• Work instruction:
Of the entries below, return exactly those lines that fall between the one containing "MRA Micro Gear" and the one containing "Technical Articles (61, 387)", the two end lines included.

• Input material:

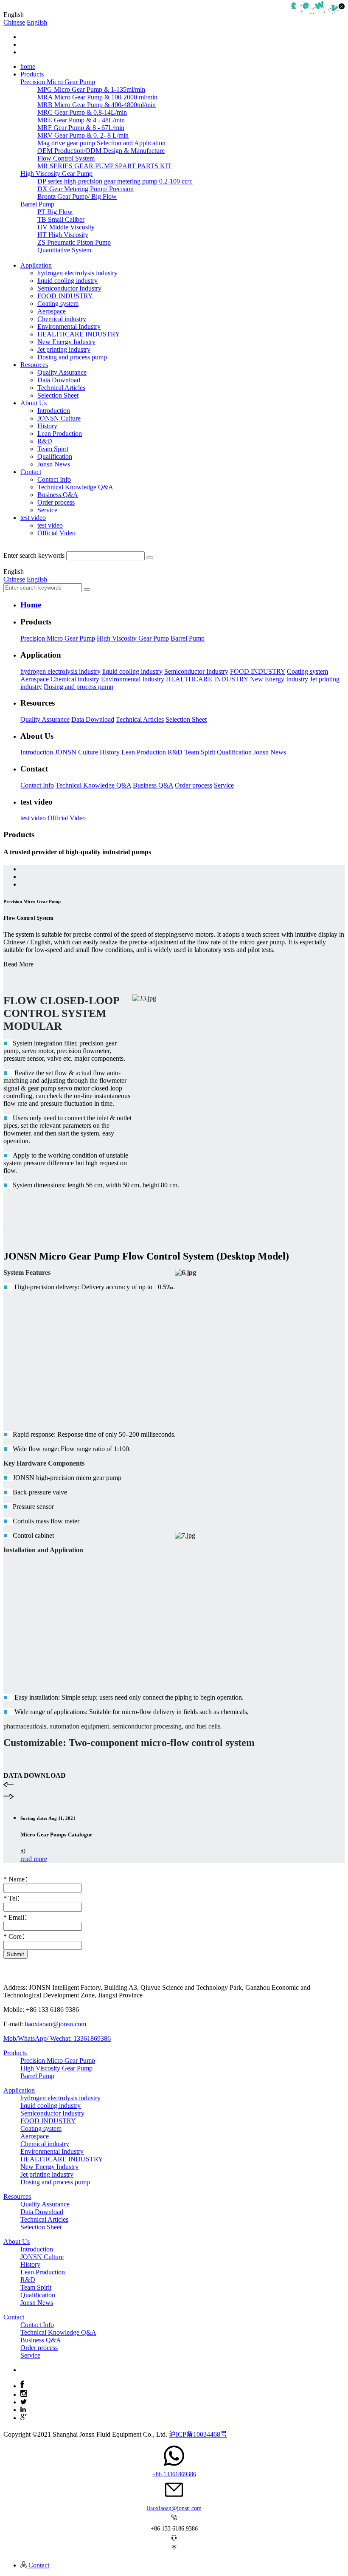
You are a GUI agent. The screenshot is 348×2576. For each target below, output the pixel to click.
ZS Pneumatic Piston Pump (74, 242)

--

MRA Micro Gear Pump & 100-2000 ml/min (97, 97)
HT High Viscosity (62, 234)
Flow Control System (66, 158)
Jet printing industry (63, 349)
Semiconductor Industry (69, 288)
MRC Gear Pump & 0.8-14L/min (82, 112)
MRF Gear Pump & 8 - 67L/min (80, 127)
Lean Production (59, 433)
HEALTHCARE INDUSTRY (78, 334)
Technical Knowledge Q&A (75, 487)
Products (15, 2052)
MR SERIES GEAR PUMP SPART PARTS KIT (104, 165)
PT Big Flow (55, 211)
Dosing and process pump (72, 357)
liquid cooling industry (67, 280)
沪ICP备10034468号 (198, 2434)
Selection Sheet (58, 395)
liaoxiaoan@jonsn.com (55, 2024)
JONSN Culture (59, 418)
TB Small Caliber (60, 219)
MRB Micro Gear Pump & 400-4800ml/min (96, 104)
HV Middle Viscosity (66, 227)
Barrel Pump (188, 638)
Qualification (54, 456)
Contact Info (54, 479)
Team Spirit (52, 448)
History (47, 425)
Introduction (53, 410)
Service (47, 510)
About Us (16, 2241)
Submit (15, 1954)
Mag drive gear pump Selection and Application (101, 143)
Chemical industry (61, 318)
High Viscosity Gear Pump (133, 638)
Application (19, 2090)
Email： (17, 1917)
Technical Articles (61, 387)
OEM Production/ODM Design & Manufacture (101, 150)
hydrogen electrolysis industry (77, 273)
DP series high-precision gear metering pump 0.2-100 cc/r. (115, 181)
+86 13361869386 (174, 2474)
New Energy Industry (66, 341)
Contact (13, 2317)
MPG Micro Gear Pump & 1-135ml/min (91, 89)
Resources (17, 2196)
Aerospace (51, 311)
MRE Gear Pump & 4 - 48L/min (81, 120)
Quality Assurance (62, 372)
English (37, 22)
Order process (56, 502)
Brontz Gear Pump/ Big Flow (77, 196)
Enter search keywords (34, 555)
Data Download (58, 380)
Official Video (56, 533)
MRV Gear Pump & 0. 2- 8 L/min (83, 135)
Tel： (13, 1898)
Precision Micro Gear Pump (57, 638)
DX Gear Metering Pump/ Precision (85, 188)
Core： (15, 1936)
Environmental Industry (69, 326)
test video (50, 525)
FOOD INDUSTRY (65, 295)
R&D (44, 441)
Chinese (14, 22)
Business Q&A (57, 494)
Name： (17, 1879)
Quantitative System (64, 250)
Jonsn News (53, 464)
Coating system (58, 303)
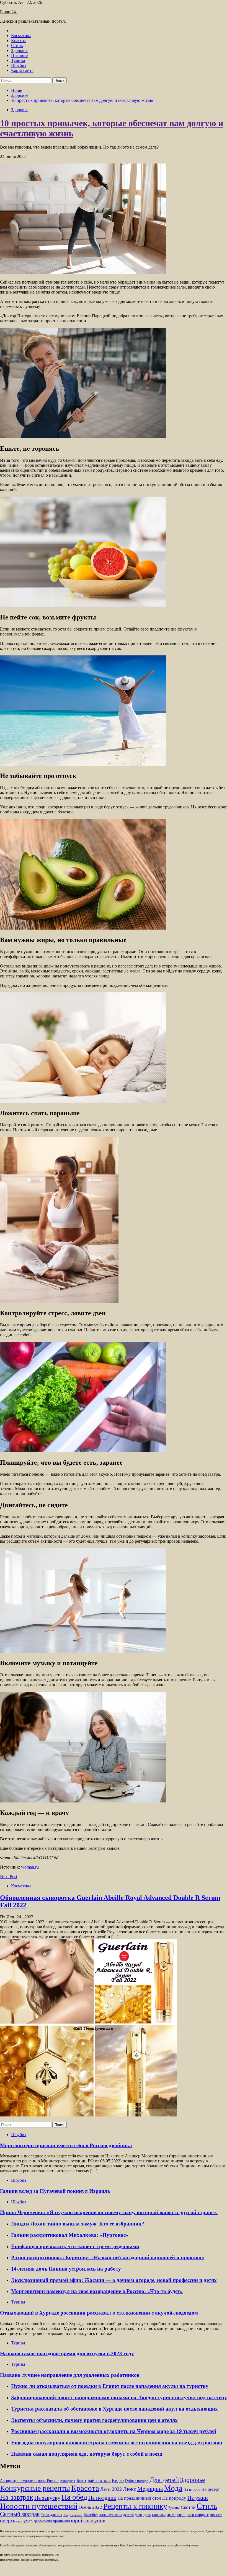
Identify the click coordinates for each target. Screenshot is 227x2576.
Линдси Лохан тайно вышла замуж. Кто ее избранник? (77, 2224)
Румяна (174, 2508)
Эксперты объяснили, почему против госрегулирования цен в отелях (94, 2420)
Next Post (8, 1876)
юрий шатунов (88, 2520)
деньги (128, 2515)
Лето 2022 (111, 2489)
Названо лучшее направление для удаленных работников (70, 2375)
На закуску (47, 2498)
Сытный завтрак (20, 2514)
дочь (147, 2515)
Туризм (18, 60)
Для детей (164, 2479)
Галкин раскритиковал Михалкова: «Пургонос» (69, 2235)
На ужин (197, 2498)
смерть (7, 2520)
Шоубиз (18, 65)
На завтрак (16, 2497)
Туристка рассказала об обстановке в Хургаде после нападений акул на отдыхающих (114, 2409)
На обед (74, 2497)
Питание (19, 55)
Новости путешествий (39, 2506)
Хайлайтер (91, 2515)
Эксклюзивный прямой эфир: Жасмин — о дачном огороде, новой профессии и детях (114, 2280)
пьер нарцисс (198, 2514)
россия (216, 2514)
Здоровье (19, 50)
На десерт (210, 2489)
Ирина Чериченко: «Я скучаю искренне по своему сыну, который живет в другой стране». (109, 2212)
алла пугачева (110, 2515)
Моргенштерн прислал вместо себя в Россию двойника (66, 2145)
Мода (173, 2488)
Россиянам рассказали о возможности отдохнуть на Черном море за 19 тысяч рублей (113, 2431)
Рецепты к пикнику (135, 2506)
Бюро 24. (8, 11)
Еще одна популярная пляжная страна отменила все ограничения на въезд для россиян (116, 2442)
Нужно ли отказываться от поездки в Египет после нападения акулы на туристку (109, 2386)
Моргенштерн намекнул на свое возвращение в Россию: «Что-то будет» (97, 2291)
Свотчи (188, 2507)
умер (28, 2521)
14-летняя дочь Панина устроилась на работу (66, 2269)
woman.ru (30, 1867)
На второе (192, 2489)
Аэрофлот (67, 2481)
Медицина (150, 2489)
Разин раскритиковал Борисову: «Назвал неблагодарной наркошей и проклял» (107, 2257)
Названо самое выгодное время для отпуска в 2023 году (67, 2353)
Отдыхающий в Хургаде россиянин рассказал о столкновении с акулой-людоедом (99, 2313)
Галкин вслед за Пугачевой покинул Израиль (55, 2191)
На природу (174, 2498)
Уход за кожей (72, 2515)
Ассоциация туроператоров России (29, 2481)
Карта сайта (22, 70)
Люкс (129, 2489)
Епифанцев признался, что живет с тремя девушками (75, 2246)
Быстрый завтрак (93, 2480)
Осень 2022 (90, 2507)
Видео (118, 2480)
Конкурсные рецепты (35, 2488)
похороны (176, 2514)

• Result for this exercise:
MRA Micro Gear Pump & 100-2000 ml/min (97, 97)
HT High Viscosity (62, 234)
Flow Control System (66, 158)
Jet printing industry (63, 349)
Semiconductor Industry (69, 288)
MRC Gear Pump & 0.8-14L/min (82, 112)
MRF Gear Pump & 8 - 67L/min (80, 127)
Lean Production (59, 433)
HEALTHCARE INDUSTRY (78, 334)
Technical Knowledge Q&A (75, 487)
Products (15, 2052)
MR SERIES GEAR PUMP SPART PARTS KIT (104, 165)
PT Big Flow (55, 211)
Dosing and process pump (72, 357)
liquid cooling industry (67, 280)
沪ICP备10034468号 (198, 2434)
Selection Sheet (58, 395)
liaoxiaoan@jonsn.com (55, 2024)
JONSN Culture (59, 418)
TB Small Caliber (60, 219)
MRB Micro Gear Pump & 400-4800ml/min (96, 104)
HV Middle Viscosity (66, 227)
Barrel Pump (188, 638)
Qualification (54, 456)
Contact Info (54, 479)
Team Spirit (52, 448)
History (47, 425)
Introduction (53, 410)
Service (47, 510)
About Us (16, 2241)
Submit (15, 1954)
Mag drive gear pump Selection and Application (101, 143)
Chemical industry (61, 318)
High Viscosity Gear Pump (133, 638)
Application (19, 2090)
Email： (17, 1917)
Technical Articles (61, 387)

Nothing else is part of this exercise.